[Dataset records]
------------------------

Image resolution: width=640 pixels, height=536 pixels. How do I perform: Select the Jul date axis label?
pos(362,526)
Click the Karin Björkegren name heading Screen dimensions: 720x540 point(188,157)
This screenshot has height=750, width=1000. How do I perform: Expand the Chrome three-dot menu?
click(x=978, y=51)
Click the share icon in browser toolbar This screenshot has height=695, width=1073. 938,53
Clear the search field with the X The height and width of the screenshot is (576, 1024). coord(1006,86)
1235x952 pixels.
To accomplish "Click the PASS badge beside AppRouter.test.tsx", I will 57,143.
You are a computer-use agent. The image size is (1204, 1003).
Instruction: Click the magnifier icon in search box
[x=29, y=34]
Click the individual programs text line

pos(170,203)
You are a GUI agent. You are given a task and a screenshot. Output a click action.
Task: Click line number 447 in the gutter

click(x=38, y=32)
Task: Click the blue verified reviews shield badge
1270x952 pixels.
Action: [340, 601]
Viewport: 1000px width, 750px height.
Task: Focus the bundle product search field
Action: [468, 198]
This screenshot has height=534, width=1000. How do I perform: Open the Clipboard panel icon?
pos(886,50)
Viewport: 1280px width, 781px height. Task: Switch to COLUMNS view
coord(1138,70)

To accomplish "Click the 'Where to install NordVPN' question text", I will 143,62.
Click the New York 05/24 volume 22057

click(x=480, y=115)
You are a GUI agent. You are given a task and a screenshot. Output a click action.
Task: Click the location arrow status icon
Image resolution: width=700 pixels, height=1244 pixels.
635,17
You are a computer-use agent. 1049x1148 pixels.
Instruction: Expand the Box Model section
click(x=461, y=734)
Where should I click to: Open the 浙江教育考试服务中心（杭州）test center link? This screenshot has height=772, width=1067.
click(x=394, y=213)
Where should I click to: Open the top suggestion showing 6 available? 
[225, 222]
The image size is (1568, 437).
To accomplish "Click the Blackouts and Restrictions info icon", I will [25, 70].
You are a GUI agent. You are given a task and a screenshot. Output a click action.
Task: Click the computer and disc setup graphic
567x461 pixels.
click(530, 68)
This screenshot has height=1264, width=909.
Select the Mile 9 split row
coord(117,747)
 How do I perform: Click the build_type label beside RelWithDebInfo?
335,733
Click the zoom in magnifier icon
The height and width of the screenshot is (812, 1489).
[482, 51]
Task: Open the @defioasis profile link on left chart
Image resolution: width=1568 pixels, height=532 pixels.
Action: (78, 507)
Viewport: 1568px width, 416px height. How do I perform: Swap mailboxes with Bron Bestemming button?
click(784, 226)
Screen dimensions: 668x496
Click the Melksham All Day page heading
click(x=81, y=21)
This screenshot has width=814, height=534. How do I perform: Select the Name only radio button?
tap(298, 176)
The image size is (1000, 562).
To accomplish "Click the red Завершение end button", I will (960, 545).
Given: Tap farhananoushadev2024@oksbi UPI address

------------------------

● Exercise requirements
After going through the entries, say how many lines contain the string "badge". Nothing else belongs in the reply.

● Solution for this exercise
2